Ligada à contaminação da água e ao crime organizado, a atividade tem mais força na região da Amazônia mato-grossense. Em 2021, por exemplo, mais da metade de ouro comercializado no Brasil (52,8 toneladas) tinha graves indícios de ilegalidade. Do total, 61% saiu da Amazônia, sendo Mato Grosso o líder do ranking, com 16 toneladas.
Os números são do Instituto Escolhas, que sistematiza estudos sobre mineração e uso da terra e apontam ainda que esta comercialização ocorreu, majoritariamente, no entorno das TIs Areões, Pequizal e Vale do Guaporé, situadas entre Rondolândia, Colniza e Aripuanã.
Este último, não por coincidência, é um dos líderes de devastação e ocupa a 10ª colocação entre os municípios mais violentos do Brasil, sendo também o mais violento do Estado, segundo o Anuário de Segurança Pública.
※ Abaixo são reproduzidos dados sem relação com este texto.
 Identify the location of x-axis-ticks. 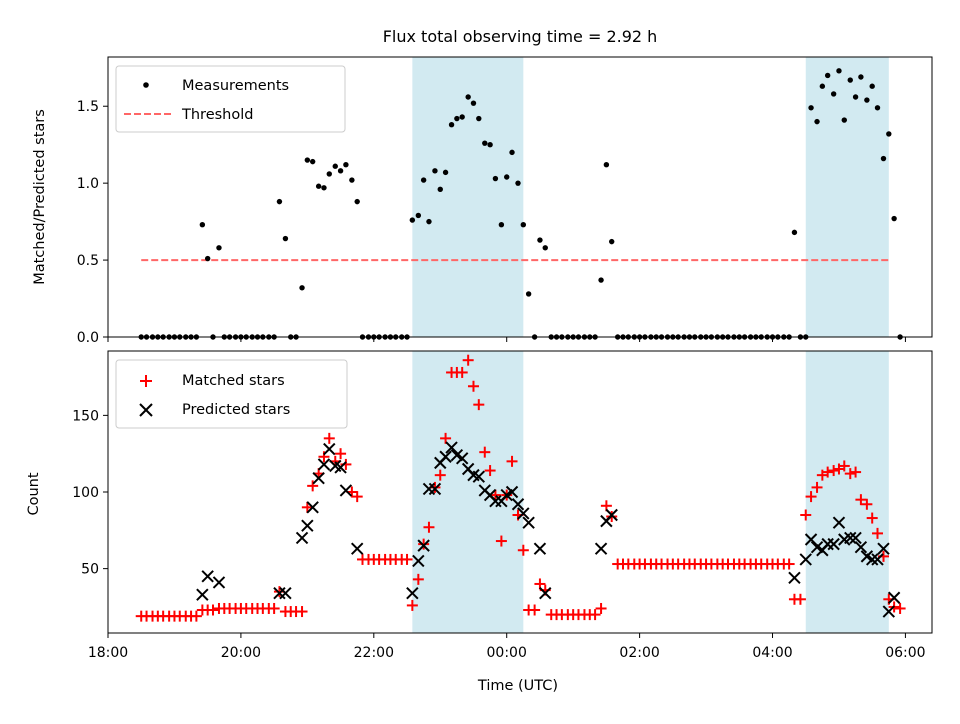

Com população de 23.067 habitantes, lá a taxa média de mortes violentas intencionais é de 118,7.
Isso evidencia a relação entre os setores e mostra como a condução destas questões pode gerar lucro ou prejuízo. Logo, para embasar as cobranças por reconhecimento e investimentos na agro, amplamente defendidas pelo governador Mauro Mendes, é preciso repensar também as políticas públicas voltadas ao garimpo e às TIs.